SOURCE EXCERPT -
◆ ◆ ◆ ◆ ◆ ◆ ◆
We Are Woman

bata00_p_01_04The first of two Chinese translations of my Empress Wu biography is now being advertised, with the title Zhennai Nuren  — “I am Woman” declined with an imperial first-person pronoun, like the Royal We. This Taiwanese edition translated by Lai Yeqian, is released this month by Gusa. There’s another translation coming in the People’s Republic sometime in the autumn.

From my introduction to the Taiwan edition:

“Even as I delivered the original manuscript of this book in 2007, I was fielding phone calls from a TV production company interested in adapting the story of Empress Wu into a drama series. Nothing came of that, but I have twice sold the rights to this book to producers hoping to reimagine it as a saga of intrigue to rival Game of Thrones. Perhaps I shall be lucky the third time.

“What is it about Empress Wu that excites such interest? For foreign producers, it’s the dual appeal of manly adventure and feminine wiles, but also the chance to present medieval China, a country often regarded as monolithic and homogenous, as cosmopolitan and multiracial. At the height of the Tang dynasty, there were ‘blue-eyed girls in the taverns of Chang’an,’ ambassadors from Bohai and Syria, and handsome refugees from Persia. There were Christian priests and Muslim traders, offering tantalising potential for any director wanting to present a diverse and vibrant society.
◆ ◆ ◆ ◆ ◆ ◆ ◆
GIVEN INFORMATION -
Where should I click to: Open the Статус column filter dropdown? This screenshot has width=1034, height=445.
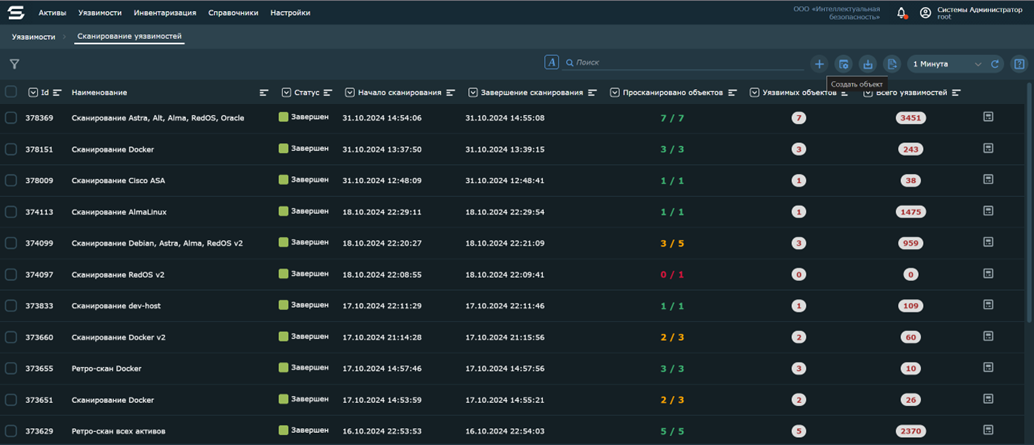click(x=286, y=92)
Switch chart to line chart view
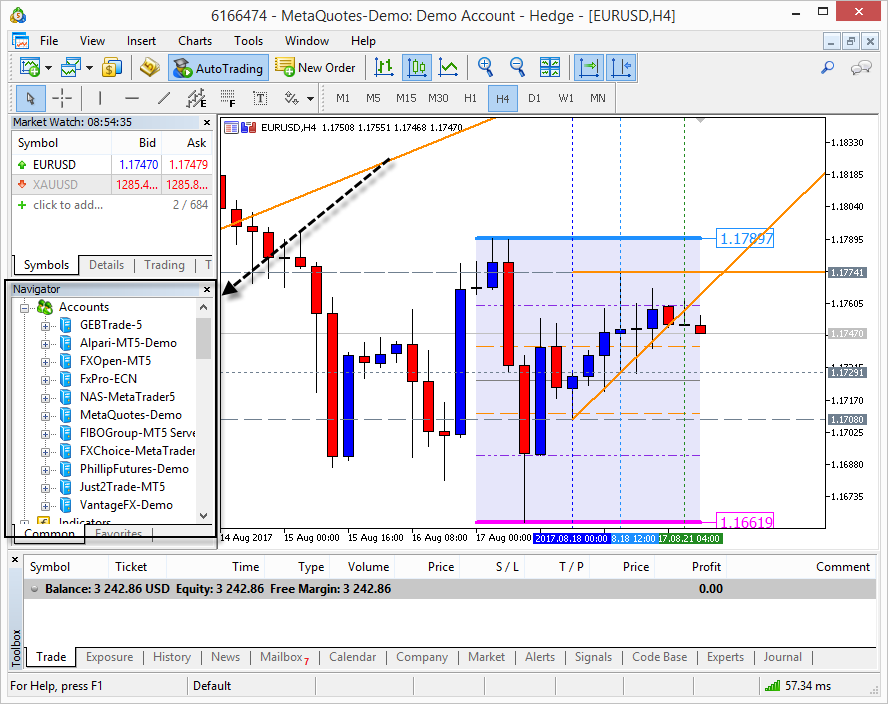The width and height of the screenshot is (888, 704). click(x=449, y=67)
◆ ◆ ◆ ◆ ◆ ◆ ◆
EXERCISES -
A – Answer these questions about the text on the Chinese translations of the Empress Wu biography, which appears above the material:
(i) Who translated the Taiwanese edition, and which publisher is releasing it?
(ii) In what year was the original manuscript of the book delivered?
(iii) Which two places sent ambassadors at the height of the Tang dynasty, according to the introduction?
B – Write the next paragraph of the text on the Chinese translations of the Empress Wu biography, picking up after its last sentence.

SOLVED TASKS -
A –
(i) Lai Yeqian translated it, and Gusa is releasing it.
(ii) 2007.
(iii) Bohai and Syria.

B –
“Wu remains a lively topic, even today. Since this book was first published, Tsui Hark has brought the pomp and ceremony of Wu’s reign to the screen with Detective Dee and the Mystery of the Phantom Flame (2010, 狄仁傑之通天帝國) and its prequel. Archaeologists have found the grave of Shangguan Wan’er, and Chinese television has become embroiled in a new scandal fitting for its most infamous female sovereign. Low-cut dresses and flashes of cleavage in Fan Bingbing’s lavish Empress of China (2014-15, 武媚娘传奇) had made the PRC censor worried about a possible corrupting influence. Such stories are wonderful news to any historian – if anything lures in new readers of non-fiction, it’s the discovery that the Tang dynasty is ‘too hot for TV’ even in modern times.”

If you can read Chinese, there are several extracts available online, here, here, here, and here.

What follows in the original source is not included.